Tesla Inc
Electric vehicle maker expanding into energy storage, solar, and autonomous driving technology.
What they do
Tesla designs, manufactures, and sells battery electric vehicles including the Model 3, Model Y, Model S, Model X, and the Cybertruck. The company also produces energy generation and storage products—solar panels, Solar Roof, and utility-scale battery systems (Megapack). Tesla operates its own charging network and develops full self-driving software.
How they make money
Automotive sales generate the bulk of revenue, with additional streams from regulatory credit sales to other automakers, vehicle leasing, energy storage deployments, and service. Energy generation and storage is a growing but still smaller segment. Software revenue from FSD subscriptions and over-the-air features is an emerging contributor.
The numbers
Tesla trades at a trailing P/E of 388 and forward P/E of 200, reflecting expectations that current earnings significantly understate future profit potential. The stock sits 23% below its 52-week high of $498.83 after a weak start to 2026. Earnings are due this week, and recent news suggests investors are focused on robotaxi and FSD progress rather than near-term vehicle delivery numbers. The valuation implies the market is pricing in substantial growth from autonomous driving and robotaxi deployment over the next three years.
Price action
TSLA peaked near $499 in late 2025 or early 2026, then pulled back 23% to current levels around $386. The stock has been volatile amid geopolitical tensions (Iran ceasefire news moving markets) and ahead of this week's earnings report. Analysts note a 'weak start' to 2026, suggesting delivery or margin pressure, but the forward P/E of 200 shows the market is still willing to pay for growth—just not at the euphoric highs.

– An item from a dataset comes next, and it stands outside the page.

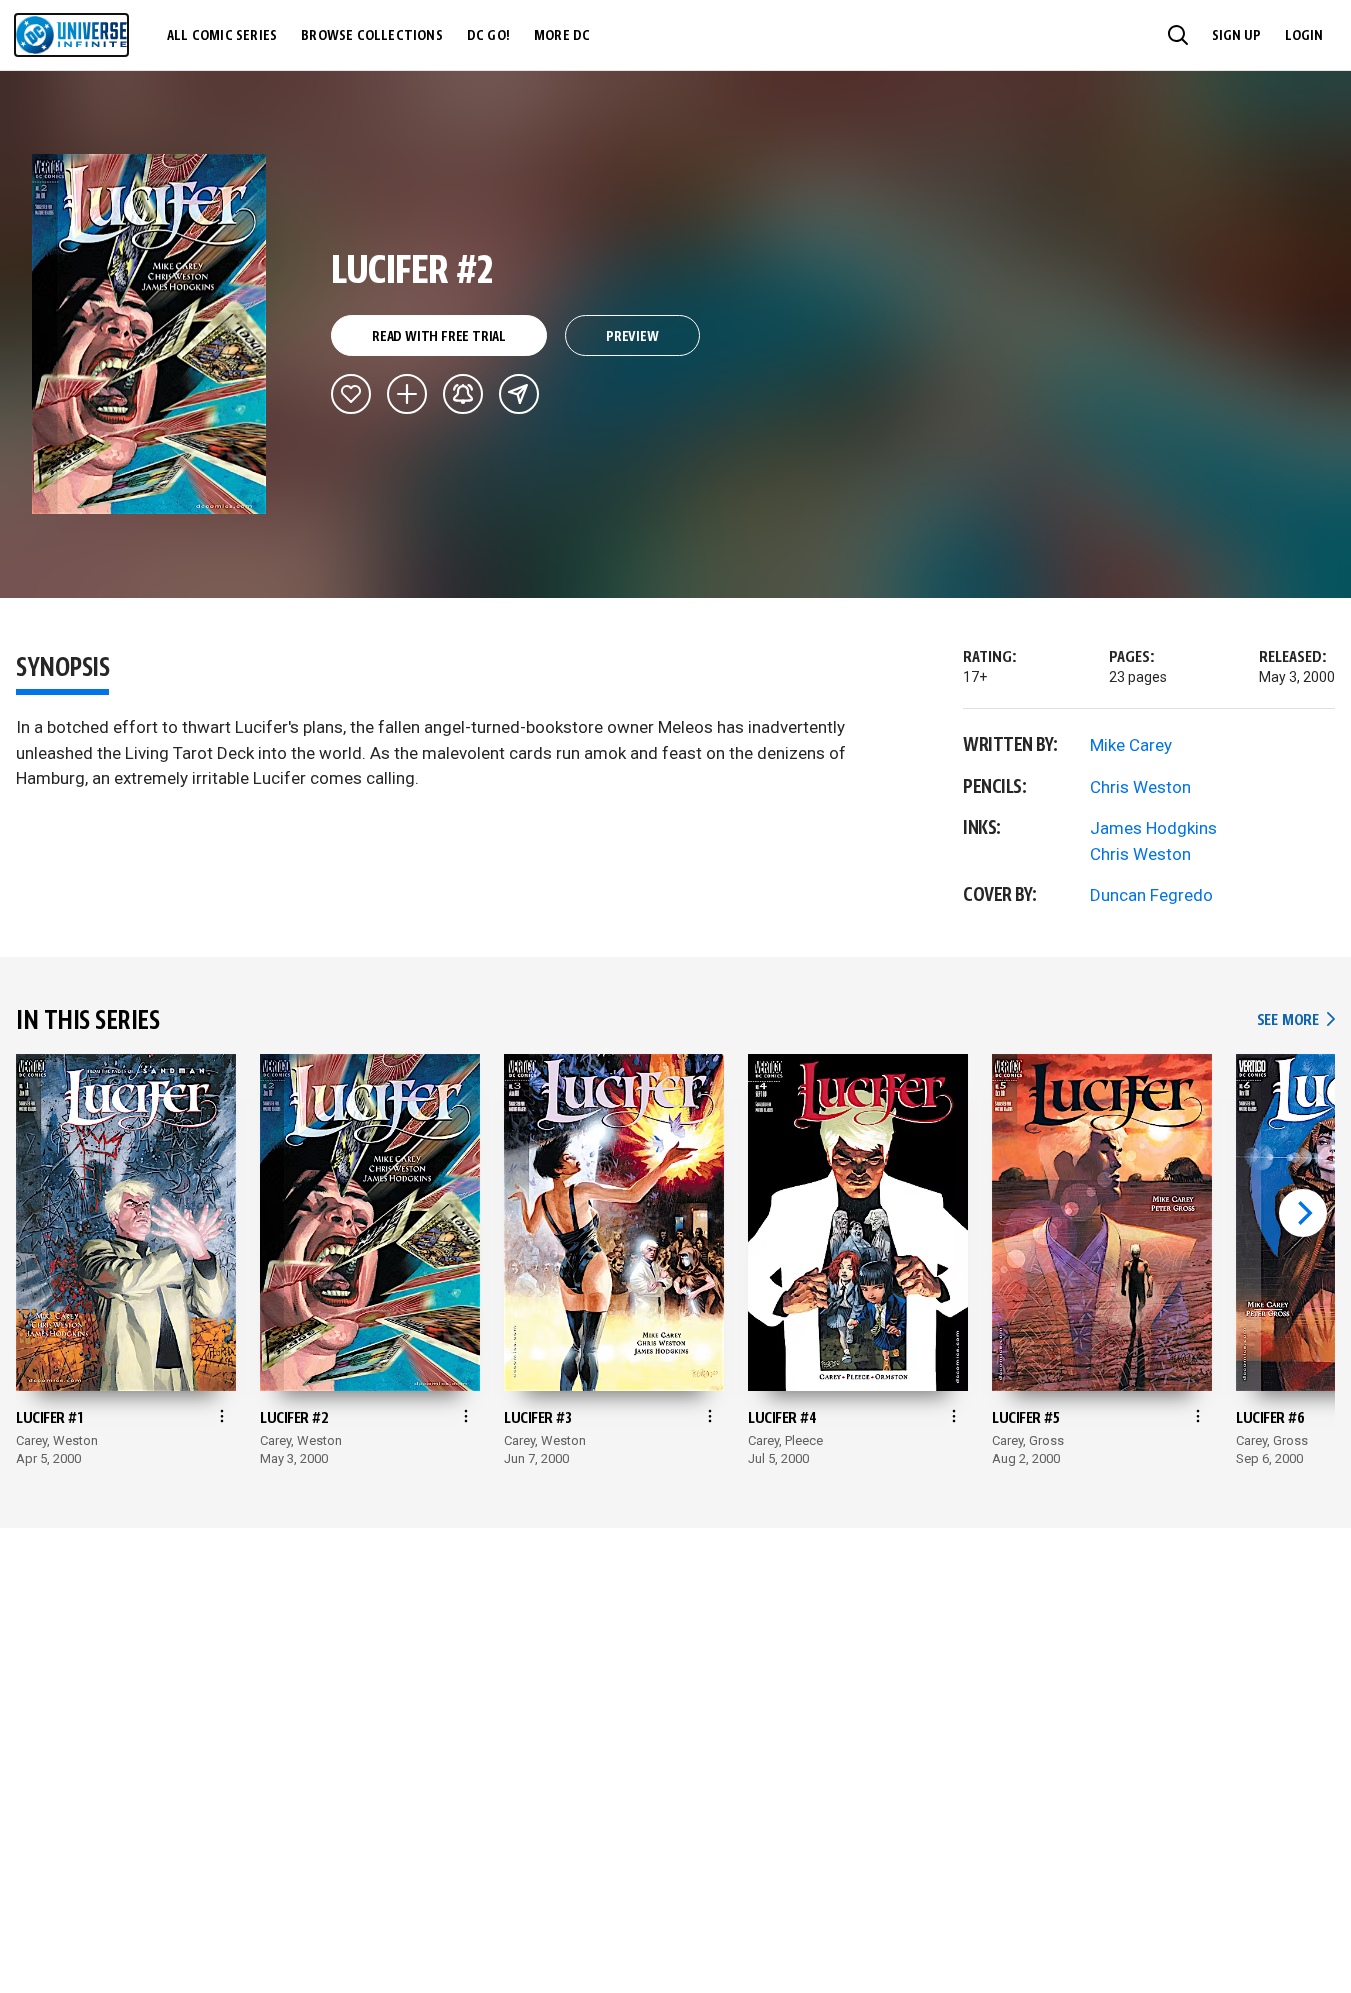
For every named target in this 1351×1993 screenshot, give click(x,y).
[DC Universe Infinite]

- 01Robotaxi rollout and FSD licensing could unlock massive software-driven margins that dwarf current automotive economics, justifying the forward multiple.
- 02Energy storage (Megapack, Powerwall) is scaling fast as grid operators and utilities seek battery backup; this becomes a second major profit center.

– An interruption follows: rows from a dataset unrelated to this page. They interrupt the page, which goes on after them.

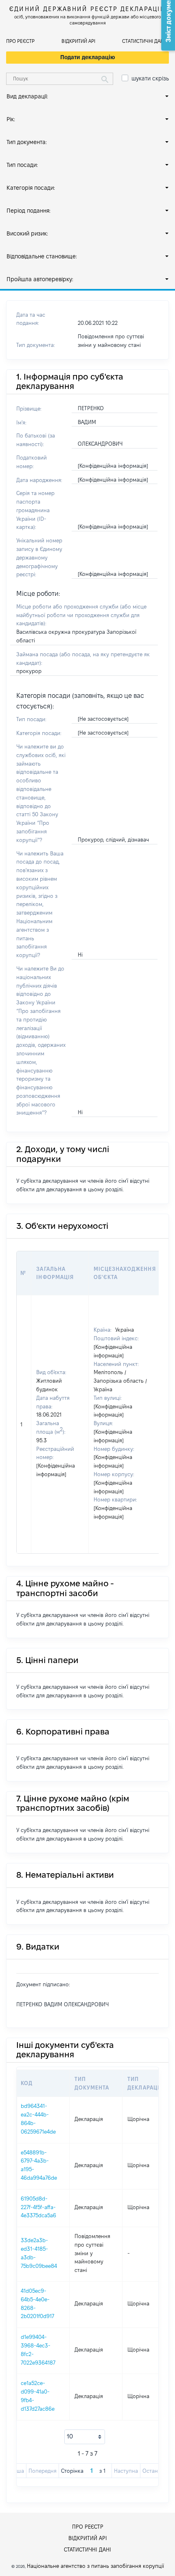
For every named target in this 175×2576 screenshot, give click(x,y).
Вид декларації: (27, 96)
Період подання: (28, 210)
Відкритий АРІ (78, 41)
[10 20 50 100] (84, 2436)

- 03Manufacturing scale and cost reduction continue to widen the gap versus legacy automakers and EV startups, protecting market share even as competition intensifies.
- 01P/E of 388 trailing and 200 forward means any robotaxi or FSD delay will crush the stock—autonomous tech timelines have slipped before.
- 02EV demand is slowing, pricing pressure is rising (competition from Chinese manufacturers and Lucid/Rivian), and Tesla may need to cut prices further to hit volume targets, compressing margins.
- 03Regulatory and safety scrutiny on FSD is intensifying; one serious accident or regulatory ban in a major market would undermine the entire autonomous thesis.
Upcoming catalysts
- ▸Q1 2026 earnings this week: delivery volume, automotive gross margin, and any updated guidance on robotaxi launch timing or FSD take rates.
- ▸FSD v12+ rollout and any announcements on ride-hailing partnerships or regulatory approvals for unsupervised autonomy in new cities.
- ▸Energy segment revenue growth and Megapack deployment numbers—check if this business is hitting the inflection point bulls expect.
- ▸Cybertruck production ramp and profitability—does it reach positive margins in 2026 or remain a drag on consolidated results?
Questions to ask yourself
- “What percentage of 2026 deliveries will come from new models (Cybertruck, cheaper Model 3/Y variants) versus existing lineup, and how does that affect blended margins?”
- “How many FSD subscriptions and one-time purchases are active, and what is the churn rate on subscriptions—is this revenue stream growing or stalling?”
- “What is the actual timeline and regulatory pathway for robotaxi deployment in key markets (California, Texas, China), and what capital expenditure is required to scale the fleet?”
Risks often missed
- ⚠Dependence on regulatory credit sales to other automakers—this revenue stream declines as competitors launch their own EVs and meet emissions targets, pressuring margins (10-K risk factors).
- ⚠Key person risk around CEO Elon Musk—his time is split across multiple companies (SpaceX, X, Neuralink, xAI), and any departure or reduced focus could impact execution and investor sentiment (10-K risk factors).
- ⚠Supply chain concentration in China for batteries and manufacturing—geopolitical tensions or trade restrictions could disrupt production or increase costs significantly (10-K risk factors).